Deborah Levy1, Edward Chang1; 1University of California San Francisco

In 1968, Luria & Tzvetkova described, in their words, “a kind of ‘aphasia without aphasia’”—a syndrome in which motor speech, naming, repetition, and comprehension were all preserved, and yet the ability to produce self-generated connected speech was markedly disturbed. Such paradoxical language presentations are somewhat rare, but have been reported and theorized at various points throughout the history of aphasiology, primarily in stroke populations. However, investigations of stroke are limited by stereotyped patterns of vascular damage as well as limited availability of pre-injury baseline data. Thus, investigation of this language profile in other clinical cohorts is warranted. Here we present a series of seven cases involving surgical resection of left medial frontal regions, predominantly centered on the left pre-supplementary motor area (pre-SMA) and its underlying cortical white matter, demonstrating marked and disproportionate deficits when responding to open-ended questions (e.g. “Tell me about your family”) as compared to constrained speech production tasks (e.g. repetition, confrontation naming, and reading aloud).
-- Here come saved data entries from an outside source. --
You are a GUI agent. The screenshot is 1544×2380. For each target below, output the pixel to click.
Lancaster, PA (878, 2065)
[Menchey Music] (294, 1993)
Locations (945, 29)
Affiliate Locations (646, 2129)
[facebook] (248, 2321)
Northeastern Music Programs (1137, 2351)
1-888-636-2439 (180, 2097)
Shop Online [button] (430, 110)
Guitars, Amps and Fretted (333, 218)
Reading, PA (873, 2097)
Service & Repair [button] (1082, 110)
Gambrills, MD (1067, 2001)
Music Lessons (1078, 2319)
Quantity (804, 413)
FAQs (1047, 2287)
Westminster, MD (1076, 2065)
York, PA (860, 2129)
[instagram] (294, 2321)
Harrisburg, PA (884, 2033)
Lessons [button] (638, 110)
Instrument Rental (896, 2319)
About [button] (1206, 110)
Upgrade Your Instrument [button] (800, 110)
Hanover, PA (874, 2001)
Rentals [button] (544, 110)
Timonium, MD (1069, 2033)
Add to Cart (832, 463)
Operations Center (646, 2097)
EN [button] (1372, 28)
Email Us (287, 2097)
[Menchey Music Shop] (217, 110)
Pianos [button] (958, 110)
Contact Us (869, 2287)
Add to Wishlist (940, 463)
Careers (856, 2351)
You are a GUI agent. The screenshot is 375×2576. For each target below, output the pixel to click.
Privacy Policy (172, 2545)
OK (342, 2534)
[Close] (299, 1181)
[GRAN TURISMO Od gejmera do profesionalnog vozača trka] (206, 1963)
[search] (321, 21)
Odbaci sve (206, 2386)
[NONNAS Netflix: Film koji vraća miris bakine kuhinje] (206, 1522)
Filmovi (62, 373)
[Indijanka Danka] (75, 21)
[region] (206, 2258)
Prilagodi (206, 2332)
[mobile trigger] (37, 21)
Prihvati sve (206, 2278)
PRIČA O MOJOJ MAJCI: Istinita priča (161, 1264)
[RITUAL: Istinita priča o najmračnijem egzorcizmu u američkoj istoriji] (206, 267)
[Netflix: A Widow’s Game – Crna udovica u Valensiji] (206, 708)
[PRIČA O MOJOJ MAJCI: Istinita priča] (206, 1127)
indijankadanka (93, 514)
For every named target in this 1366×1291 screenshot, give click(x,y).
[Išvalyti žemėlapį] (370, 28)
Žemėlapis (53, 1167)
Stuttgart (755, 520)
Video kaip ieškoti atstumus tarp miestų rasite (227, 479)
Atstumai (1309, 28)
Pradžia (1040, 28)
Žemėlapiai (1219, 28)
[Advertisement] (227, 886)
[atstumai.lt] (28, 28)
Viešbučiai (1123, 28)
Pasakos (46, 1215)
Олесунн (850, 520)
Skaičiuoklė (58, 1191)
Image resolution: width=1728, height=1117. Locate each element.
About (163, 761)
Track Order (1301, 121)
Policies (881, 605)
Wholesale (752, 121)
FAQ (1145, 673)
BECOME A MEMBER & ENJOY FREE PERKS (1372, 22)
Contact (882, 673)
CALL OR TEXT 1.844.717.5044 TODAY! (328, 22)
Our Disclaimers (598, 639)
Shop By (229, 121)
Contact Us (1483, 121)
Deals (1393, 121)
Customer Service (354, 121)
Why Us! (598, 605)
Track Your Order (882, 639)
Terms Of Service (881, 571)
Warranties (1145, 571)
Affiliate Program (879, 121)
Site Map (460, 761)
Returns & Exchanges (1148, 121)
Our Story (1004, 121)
Connected speech was characterized by severe anomia, perseverations, frequent word finding pauses, and decreased length of utterance. Neither motor speech nor motivational deficits were observed. Only one of these patients displayed measurable deficits in speech production (connected or constrained) prior to surgery. The majority of patients demonstrated recovery of language within normal limits within one month; two, however, demonstrated persistent impairments. This observed constellation of symptoms is similar to but distinct from well-known SMA syndrome, characterized by transient mutism and hemiparesis following resection in the left supplementary motor area. We present these findings (a) in an effort to further integrate the neurosurgical literature into current theories of the language network, (b) to discuss similarities and differences with previously theorized subtypes of aphasia and adynamia, and (c) to highlight the potential role of a region generally excluded from classical models of the language network, the pre-SMA, in the self-generation of connected speech.